Leveraging the Canadian Surface Combatant for Ballistic Missile Defence
By Lieutenant-Commander Damien Ciotti*
Winner of the 2024 CNMT Essay Competition
While Canada contributes personnel to the Ballistic Missile Early Warning Mission as a part of the North American Aerospace Defence Command (NORAD), Canada currently lacks the ability to intercept ballistic missile threats. The Royal Canadian Navy (RCN) has, however, selected systems for the Canadian Surface Combatant (CSC)1 which will enable Canada to conduct independent detection of ballistic missiles, and conduct intercept missions.2 Through the CSC, the RCN can deliver on Canada’s NORAD modernization goals by significantly increasing the Integrated Air and Missile Defence (IAMD) capability of assets declared to NORAD. The combination of a command and control (C2) system with a ballistic missile detection sensor in the CSC project creates the possibility of a seaborne platform with an intercept capability. Paired with the appropriate interceptor, this suite would build Canadian missile defence coverage over a significant portion of Canada which is currently vulnerable to ballistic missile attack.
In a world where threats of ballistic missile attack are rapidly expanding, there is both a national requirement for defence, and a further requirement for seaborne ballistic missile defence (BMD). This article contends that leveraging the capabilities of the CSC is crucial for shaping a shift in Canadian policy towards conducting BMD operations. Focused development of BMD competencies in the CSC will strengthen Canada’s security in North America through improved integrated air defence delivered via NORAD, and contribute to global peace and security by delivering a deterrent to hostile actors who threaten ballistic missile attacks.

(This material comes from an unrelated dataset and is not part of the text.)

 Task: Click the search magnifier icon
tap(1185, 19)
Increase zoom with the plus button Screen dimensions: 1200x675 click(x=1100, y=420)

The Canadian Armed Forces (CAF) has the institutional intention to capitalize on the enhanced capabilities of projects like the F-35 fighter jet, NORAD modernization and the CSC in the coming decade to bolster Canadian participation in missile defence operations. These operations will require improved air defence capabilities across the CAF. NORAD modernization prioritizes improving IAMD but focuses on air-centric aspects and delivery of the F-35.3 However, there is an opportunity to incorporate a maritime element while adding defence capability, crucially expanding Canada’s integrated air defence capability and facilitating response from varied and dispersed platforms.
This article examines both past and present Canadian BMD policies, providing an analysis through a comparative approach, evaluating the organization, equipment and deployment strategies of the US Navy’s (USN) BMD capabilities. The article advocates for the RCN to utilize BMD capabilities obtained through the CSC project. Specifically, the RCN should employ these capabilities to detect and counter ballistic missiles in support of NORAD and other strategic missions. The comparison is centred on the equipment involved from the USN and in the CSC project which would enable this mission set.
What is BMD?
Ballistic missile defence can be described as “a system, weapon, or technology, involved in the detection, tracking, interception and destruction of attacking missiles.”4 The concept emerged during the Cold War, focused on countering intercontinental ballistic missiles armed with nuclear warheads. It marked a strategic shift from the deterrence-by-punishment doctrine, exemplified by Mutually Assured Destruction. Instead, BMD exercised deterrence by denial, emphasizing the ability to intercept and neutralize hostile missiles before they reach allied territories.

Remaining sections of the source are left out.